Article Published in ‘Planning in London’ (July-September 2023 Issue)
Will smaller providers provide much needed
diversification in affordable housing asks Simon Corp
Over recent months we have seen more potential mergers in the affordable housing sector including announcements from Network and Sovereign and Abri and Silva. This continues a trend for affordable housing to be delivered by a smaller number of larger national and regional providers. There are of course good commercial reasons for these mergers – to reduce the cost base and maximise business efficiency. However, these moves typically shift development focus away from smaller s106 schemes and sites to larger development opportunities where the provider controls the land acquisition, design development and delivery. The change is driven by the need to hit number driven targets and scale up development, but potentially this will be at the cost of diversity in the sector.
The roots of Housing Association movement lie in small community-based organisations and specialist providers who understood the needs of their local area and provided an alternative to the large scale municipal council housing building programmes. Up to the advent of the ‘for profits’ provider programme the numbers of these type of organisations were shrinking and the diversity in the sector was being lost.
We have seen the impacts of this direction in our work providing viability assessments for landowner and developer clients to agree a viable allocation of affordable housing provision which does not threaten the delivery of the development and, through our affordable housing agency services, placing the resultant affordable housing with Registered Provider clients. Where the affordable housing provision in a s106 agreement is less than 10 dwellings it can be difficult to find any interest from Registered Providers, particularly in the capital, and often the obligation is converted to a financial contribution so much needed affordable housing is lost.
The Housing and Regeneration Act 2008 introduced the concept of “for profit” providers of affordable housing to generate more diversity in the sector and encourage the flow of private capital into the sector. Working as a viability consultant in the early 2010’s it was already apparent there was little appetite from the traditional housing association sector for small scale s106 housing requirements, with most turning down opportunities of less than 10 homes and the planning obligation was “lost” to a commuted sum payment. The lack of interest in small scale s106 provision from the traditional providers and the desire to see planning obligations deliver housing on the ground were the main drivers for me forming and achieving registration for St Arthur Homes in 2013. This was one of the first for profits providers of affordable housing with a business model of acquiring small scale s106 requirements on open market developments.

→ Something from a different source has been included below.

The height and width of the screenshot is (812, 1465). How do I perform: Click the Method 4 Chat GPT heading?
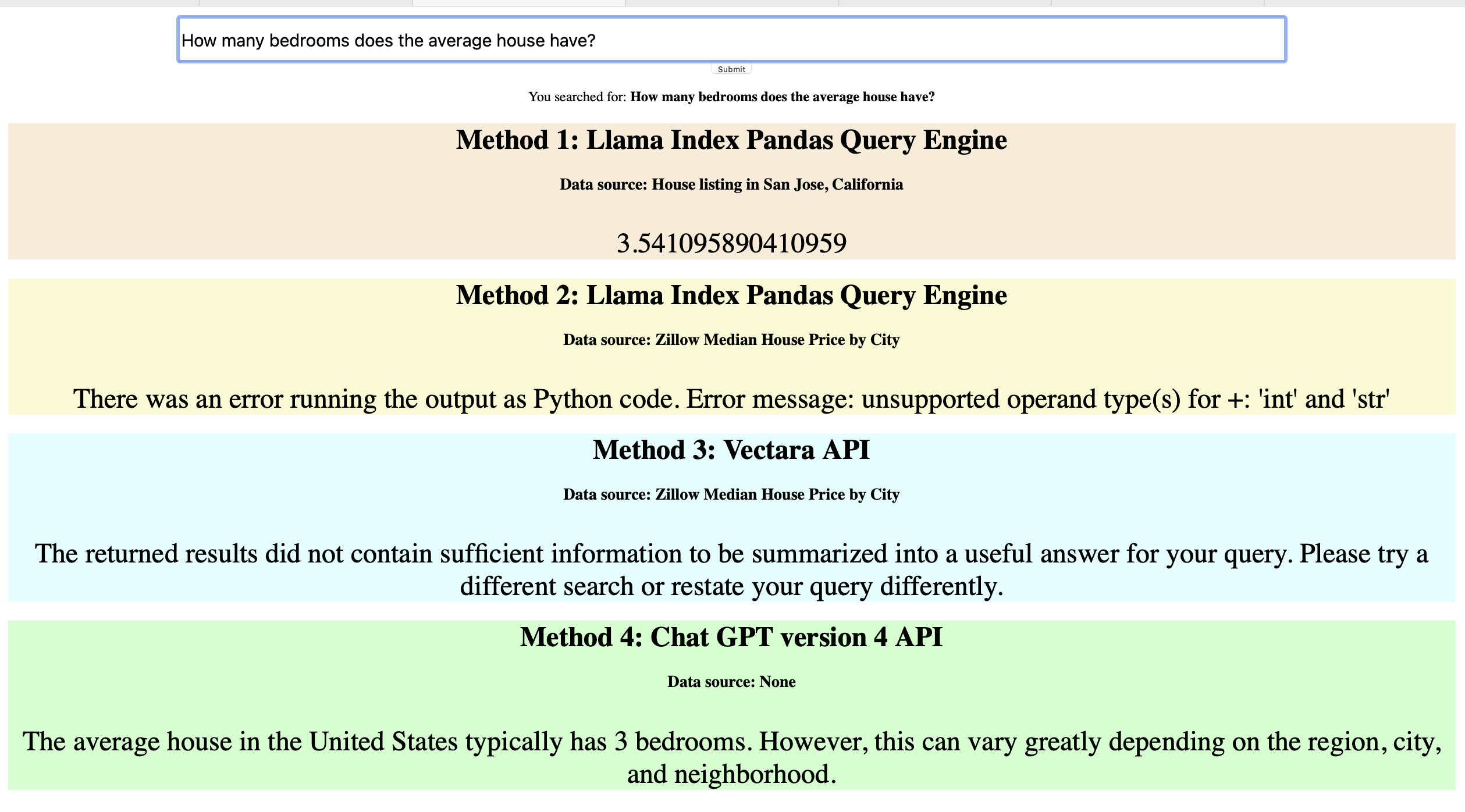(731, 638)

In this model the affordable housing was delivered as shared ownership so a large proportion of the capital employed to deliver the development would be repaid by the initial shared ownership sale, with the residual balance of debt serviced by the rental payment on the unsold element of the property. The rent element is usually charged at up to 2.75% of the capital value of the unsold equity per year. The GLA income cap for shared ownership is £90,000pa but many authorities in London are concerned this is not affordable to many of their residents who are unable to access the market and often introduce much lower income caps in s106 requirements with income caps at £40,000-50,000pa not being uncommon which reduces the value of the affordable housing.
For profits providers don’t just deliver shared ownership homes, larger for profits providers are delivering rented homes making use of institutional capital often through pension funds where the cost of capital reflects the stable and relatively low risk nature of an affordable housing product.
I managed the process of registration for St Arthur Homes and Malins Affordable Homes back in 2013 when the for profit providers numbered just 25. There are now some 69 for profit providers, many of them in the sub 1,000 homes category. These formations are helping bring back diversity to the sector with an increasing number of smaller providers focusing on particular locations or specialist sectors. So, in a way, the for profits providers are taking the sector back to its roots with a much needed increase in the number of smaller and specialist providers.
This can only be a good thing – placing community focus back at the heart of schemes and diversifying a sector so that we are not only reliant on the big players.
There’s a place for both of course, in a sector with increasing need we need more players, more innovation and new and innovative models.